Dados do conjunto:

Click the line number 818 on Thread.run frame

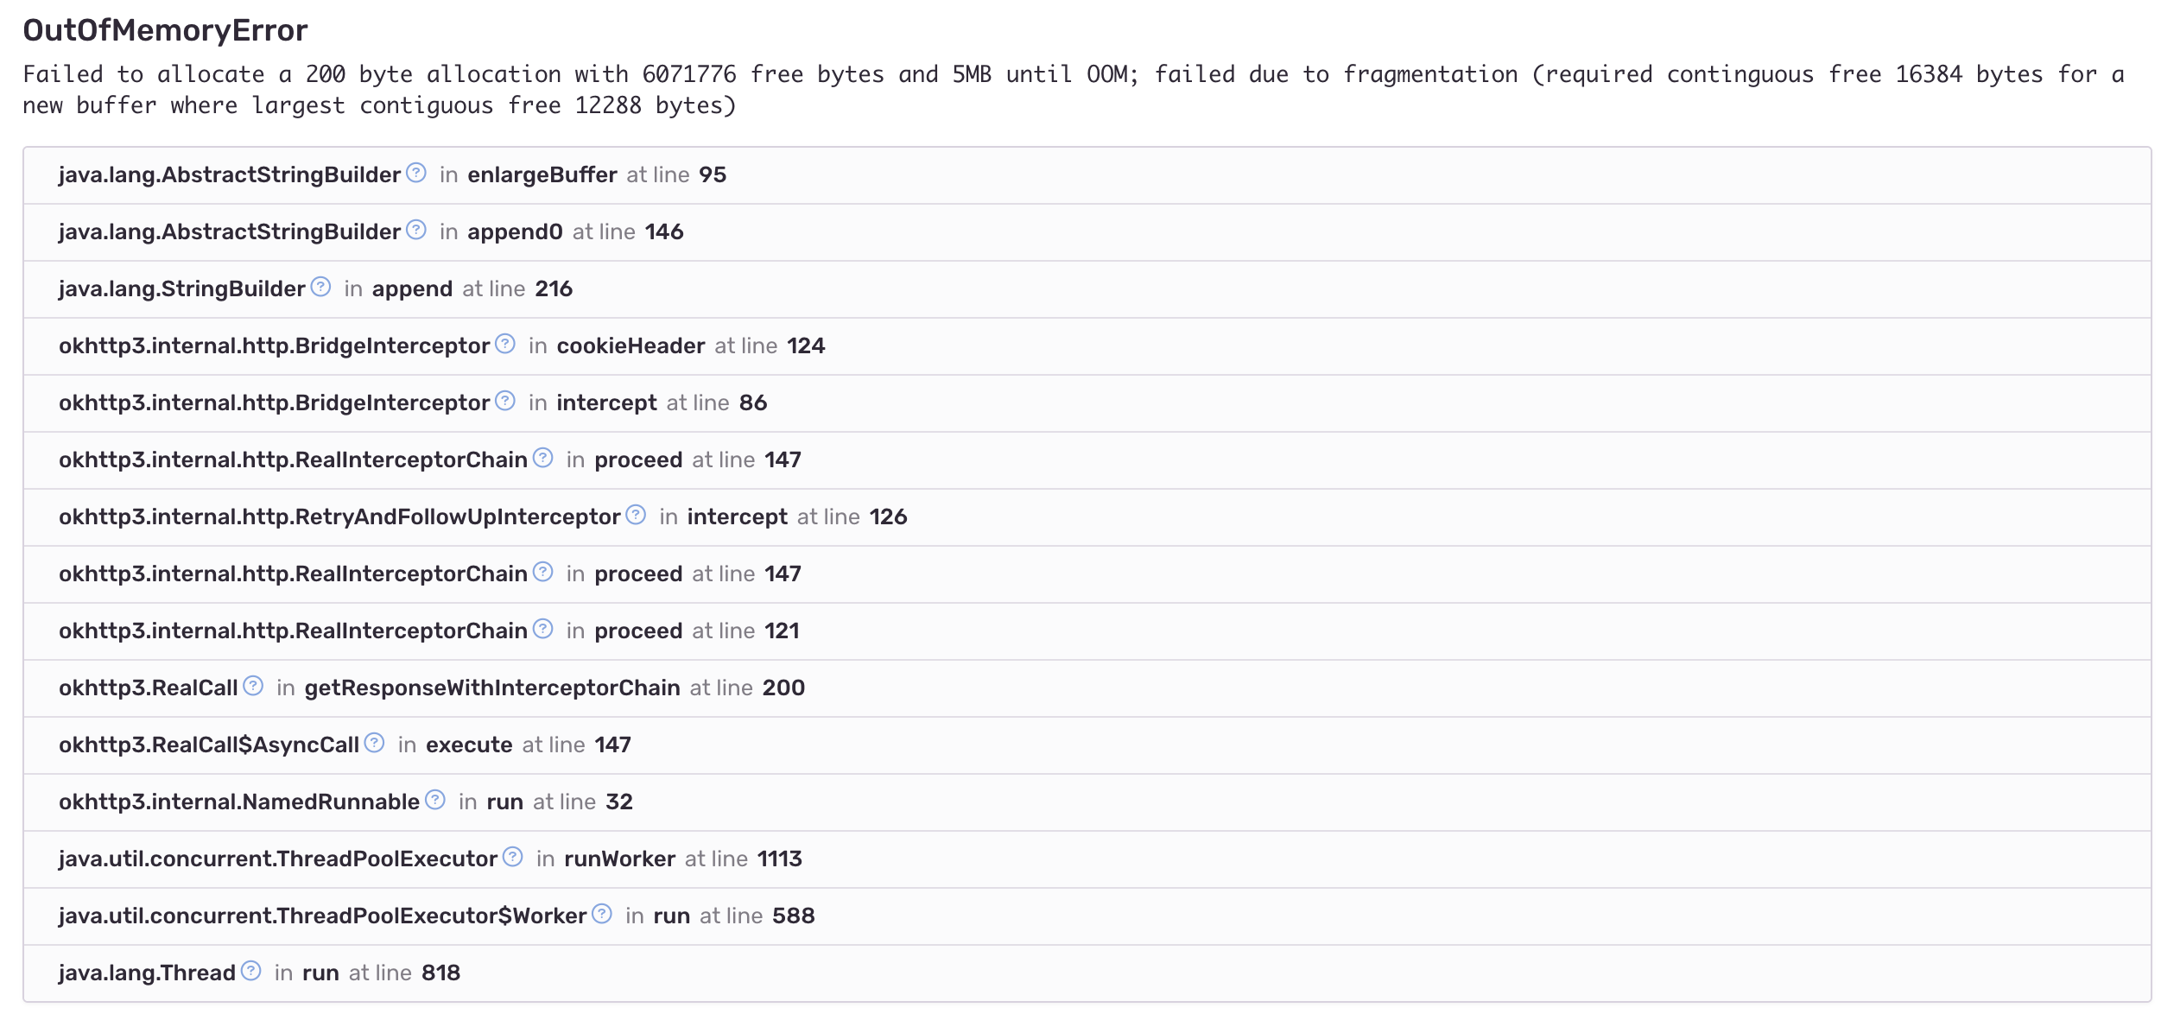pos(440,972)
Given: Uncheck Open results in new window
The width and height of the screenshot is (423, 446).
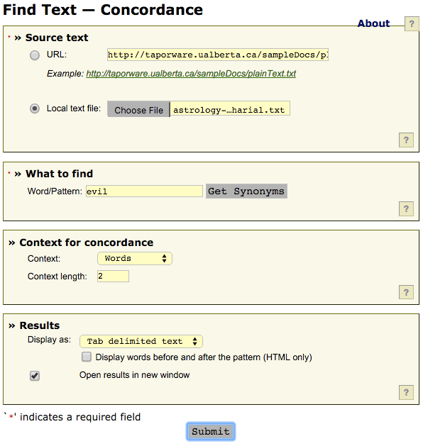Looking at the screenshot, I should pos(35,376).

Tarefa proposta: Disponha as linhas dos dados acima como uma lista numerada, sem as linhas em branco. Deixe as imagens fora da resposta.

A solução:
1. Click the line number 818 on Thread.run frame
2. pos(440,972)
3. Given: Uncheck Open results in new window
4. The width and height of the screenshot is (423, 446).
5. Looking at the screenshot, I should pos(35,376).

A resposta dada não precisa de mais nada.